**** Ausgangsdokument
25.10.2009 11:31 |

Schlimmes Martyrium

Tirolerin in Palm Beach von Familie zu Tode gequält

Je fünf Jahre Haft: So lautet das Urteil im Prozess gegen eine Deutsche (53) und deren Mann (50), das ein Geschworenengericht in Palm Beach in den USA gefällt hat. Für das Quälen einer hilflosen Person. Die beiden hatten die schwer kranke Mutter Elly Lorey (89) der Frau, die seit 1968 in Leutasch im Bezirk Innsbruck Land lebte, verhungern und verdursten lassen.

Das Paar hatte die alte Frau 2004 mit nach Puerto Rico und von dort nach Palm Beach genommen. Kerstin und Toby F. hatten mit Elly zuvor ebenfalls lange in Leutasch gelebt.

In Palm Beach bewohnte die Familie mit ihrem 22-jährigen Sohn eine luxuriöse Villa. Im August 2006 wurden die beiden Wahl-Tiroler - sie arbeitete als Schiffsmaklerin, er als Tennislehrer - plötzlich verhaftet.

Frau verhungern und verdursten lassen
Der Staatsanwalt in Palm Beach warf dem Paar vor, sie hätten die alzheimerkranke Mutter, die in Palm Beach verstarb, in einem heißen, verdunkelten und stinkenden "Saustall" verhungern und verdursten lassen. Die alte Frau wäre zeitweise sogar an einen Stuhl gefesselt worden. Für ärztliche Hilfe hätten die Angeklagten nie gesorgt. Weil der Mann versucht hatte, den Leichnam ohne Prüfung durch den Gerichtsmediziner gleich einäschern zu lassen, standen sie unter Mordverdacht.
********
**** Datenauszüge
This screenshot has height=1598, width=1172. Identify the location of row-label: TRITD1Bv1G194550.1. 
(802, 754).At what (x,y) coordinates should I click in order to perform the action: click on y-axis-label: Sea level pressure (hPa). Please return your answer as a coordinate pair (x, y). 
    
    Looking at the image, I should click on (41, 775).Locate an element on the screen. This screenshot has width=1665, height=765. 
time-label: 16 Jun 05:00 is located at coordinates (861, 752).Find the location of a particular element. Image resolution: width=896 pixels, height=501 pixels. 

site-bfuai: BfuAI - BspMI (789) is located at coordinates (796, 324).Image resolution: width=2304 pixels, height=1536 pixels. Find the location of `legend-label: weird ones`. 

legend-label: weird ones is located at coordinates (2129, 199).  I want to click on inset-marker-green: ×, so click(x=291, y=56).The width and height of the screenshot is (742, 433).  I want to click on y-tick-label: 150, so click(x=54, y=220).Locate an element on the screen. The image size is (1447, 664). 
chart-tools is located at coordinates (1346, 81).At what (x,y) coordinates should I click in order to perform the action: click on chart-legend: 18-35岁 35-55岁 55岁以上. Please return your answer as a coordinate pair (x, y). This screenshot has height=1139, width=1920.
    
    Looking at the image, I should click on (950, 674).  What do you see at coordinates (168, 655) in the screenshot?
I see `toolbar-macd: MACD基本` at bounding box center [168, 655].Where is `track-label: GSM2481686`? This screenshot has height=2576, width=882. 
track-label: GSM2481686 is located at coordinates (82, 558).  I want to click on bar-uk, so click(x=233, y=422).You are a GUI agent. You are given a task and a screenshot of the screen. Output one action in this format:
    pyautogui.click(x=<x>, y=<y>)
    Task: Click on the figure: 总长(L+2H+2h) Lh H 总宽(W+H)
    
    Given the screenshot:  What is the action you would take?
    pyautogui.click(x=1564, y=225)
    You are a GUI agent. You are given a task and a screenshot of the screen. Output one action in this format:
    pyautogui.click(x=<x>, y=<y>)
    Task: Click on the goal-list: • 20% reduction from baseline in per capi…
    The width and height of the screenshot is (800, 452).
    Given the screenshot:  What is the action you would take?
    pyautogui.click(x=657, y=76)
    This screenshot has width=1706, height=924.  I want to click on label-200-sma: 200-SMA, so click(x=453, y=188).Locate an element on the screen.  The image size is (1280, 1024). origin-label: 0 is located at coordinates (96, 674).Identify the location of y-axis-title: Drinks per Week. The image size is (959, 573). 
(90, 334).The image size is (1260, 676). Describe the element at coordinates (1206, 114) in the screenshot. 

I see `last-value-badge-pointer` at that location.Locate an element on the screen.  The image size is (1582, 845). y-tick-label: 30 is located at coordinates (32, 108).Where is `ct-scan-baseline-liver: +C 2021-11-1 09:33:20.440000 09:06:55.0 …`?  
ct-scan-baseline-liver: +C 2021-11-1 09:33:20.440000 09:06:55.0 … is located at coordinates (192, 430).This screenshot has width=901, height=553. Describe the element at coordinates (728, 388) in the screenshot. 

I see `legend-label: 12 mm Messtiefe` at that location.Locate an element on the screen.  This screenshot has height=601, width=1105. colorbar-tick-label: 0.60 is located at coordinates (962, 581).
********
Geben Sie den Abschnitt des Artikels über den Prozess in Palm Beach von „Tirolerin in Palm“ bis „- plötzlich verhaftet.“ wortgetreu wieder. Stützen Sie sich ausschließlich auf den Artikel.

Tirolerin in Palm Beach von Familie zu Tode gequält

Je fünf Jahre Haft: So lautet das Urteil im Prozess gegen eine Deutsche (53) und deren Mann (50), das ein Geschworenengericht in Palm Beach in den USA gefällt hat. Für das Quälen einer hilflosen Person. Die beiden hatten die schwer kranke Mutter Elly Lorey (89) der Frau, die seit 1968 in Leutasch im Bezirk Innsbruck Land lebte, verhungern und verdursten lassen.

Das Paar hatte die alte Frau 2004 mit nach Puerto Rico und von dort nach Palm Beach genommen. Kerstin und Toby F. hatten mit Elly zuvor ebenfalls lange in Leutasch gelebt.

In Palm Beach bewohnte die Familie mit ihrem 22-jährigen Sohn eine luxuriöse Villa. Im August 2006 wurden die beiden Wahl-Tiroler - sie arbeitete als Schiffsmaklerin, er als Tennislehrer - plötzlich verhaftet.